TASK TO COMPLETE
Copy the items from the line that contains "Task: Open the Compare dropdown" through the line that contains "pos(633,857)", changing "Pause" to "Stop" and leaving everything else as it stands. Return only those lines.

RECORDS FOR THIS EXERCISE
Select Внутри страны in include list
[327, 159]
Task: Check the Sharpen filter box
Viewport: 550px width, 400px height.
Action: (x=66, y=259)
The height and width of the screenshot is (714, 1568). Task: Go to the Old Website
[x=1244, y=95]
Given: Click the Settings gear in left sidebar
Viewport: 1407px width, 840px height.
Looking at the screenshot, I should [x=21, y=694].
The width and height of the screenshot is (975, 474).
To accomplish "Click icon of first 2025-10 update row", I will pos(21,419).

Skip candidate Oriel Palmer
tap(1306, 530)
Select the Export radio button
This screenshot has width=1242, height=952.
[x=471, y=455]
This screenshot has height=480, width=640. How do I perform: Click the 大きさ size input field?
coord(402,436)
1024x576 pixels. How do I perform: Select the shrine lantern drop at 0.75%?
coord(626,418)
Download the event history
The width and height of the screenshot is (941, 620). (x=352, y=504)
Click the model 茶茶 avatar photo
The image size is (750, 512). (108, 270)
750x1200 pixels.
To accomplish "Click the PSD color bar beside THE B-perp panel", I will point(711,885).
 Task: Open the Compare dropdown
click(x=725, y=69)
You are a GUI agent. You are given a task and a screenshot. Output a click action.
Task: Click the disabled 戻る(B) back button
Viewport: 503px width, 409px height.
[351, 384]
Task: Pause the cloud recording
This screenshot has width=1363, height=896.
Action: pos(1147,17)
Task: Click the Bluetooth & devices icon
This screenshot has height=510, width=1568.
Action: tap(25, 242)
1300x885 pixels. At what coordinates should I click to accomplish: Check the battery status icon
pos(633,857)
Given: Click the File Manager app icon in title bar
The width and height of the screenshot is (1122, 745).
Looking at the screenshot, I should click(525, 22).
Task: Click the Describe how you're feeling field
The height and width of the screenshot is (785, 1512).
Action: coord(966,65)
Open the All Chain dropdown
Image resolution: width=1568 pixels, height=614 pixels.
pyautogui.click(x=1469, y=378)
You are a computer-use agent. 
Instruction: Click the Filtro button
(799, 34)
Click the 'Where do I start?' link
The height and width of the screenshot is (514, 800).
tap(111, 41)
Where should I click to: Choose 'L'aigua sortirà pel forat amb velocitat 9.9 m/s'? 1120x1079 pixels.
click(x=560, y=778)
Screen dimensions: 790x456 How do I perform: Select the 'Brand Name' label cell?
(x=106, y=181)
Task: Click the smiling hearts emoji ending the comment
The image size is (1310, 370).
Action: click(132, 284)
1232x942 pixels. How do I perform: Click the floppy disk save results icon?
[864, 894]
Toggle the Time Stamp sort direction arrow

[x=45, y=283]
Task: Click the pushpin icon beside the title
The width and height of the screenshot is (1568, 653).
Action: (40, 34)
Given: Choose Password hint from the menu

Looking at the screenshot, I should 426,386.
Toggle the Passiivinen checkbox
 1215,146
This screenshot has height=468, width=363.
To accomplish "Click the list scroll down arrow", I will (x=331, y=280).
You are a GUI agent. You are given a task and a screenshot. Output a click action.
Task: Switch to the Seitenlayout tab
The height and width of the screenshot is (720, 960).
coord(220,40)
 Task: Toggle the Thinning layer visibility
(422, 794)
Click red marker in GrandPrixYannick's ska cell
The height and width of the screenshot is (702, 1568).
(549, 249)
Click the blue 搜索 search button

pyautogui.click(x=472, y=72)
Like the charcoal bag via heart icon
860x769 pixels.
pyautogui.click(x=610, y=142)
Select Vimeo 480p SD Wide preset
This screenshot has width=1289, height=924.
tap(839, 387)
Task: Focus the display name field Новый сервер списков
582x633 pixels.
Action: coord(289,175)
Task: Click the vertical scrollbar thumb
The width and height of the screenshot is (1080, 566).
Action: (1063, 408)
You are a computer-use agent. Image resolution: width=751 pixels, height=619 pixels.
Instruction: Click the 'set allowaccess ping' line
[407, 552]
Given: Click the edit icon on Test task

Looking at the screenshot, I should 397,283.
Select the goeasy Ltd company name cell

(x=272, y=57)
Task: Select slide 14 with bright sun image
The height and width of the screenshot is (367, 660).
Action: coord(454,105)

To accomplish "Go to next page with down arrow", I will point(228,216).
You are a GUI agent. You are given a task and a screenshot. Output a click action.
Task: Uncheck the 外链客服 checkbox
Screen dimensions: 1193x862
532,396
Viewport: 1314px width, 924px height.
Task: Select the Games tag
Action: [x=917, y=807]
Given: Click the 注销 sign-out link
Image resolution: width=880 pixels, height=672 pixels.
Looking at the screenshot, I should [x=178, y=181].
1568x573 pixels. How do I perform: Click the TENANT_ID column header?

RIGHT ANSWER
 Task: Open the Compare dropdown
click(x=725, y=69)
You are a GUI agent. You are given a task and a screenshot. Output a click action.
Task: Click the disabled 戻る(B) back button
Viewport: 503px width, 409px height.
[351, 384]
Task: Stop the cloud recording
This screenshot has width=1363, height=896.
Action: pos(1147,17)
Task: Click the Bluetooth & devices icon
This screenshot has height=510, width=1568.
Action: tap(25, 242)
1300x885 pixels. At what coordinates should I click to accomplish: Check the battery status icon
pos(633,857)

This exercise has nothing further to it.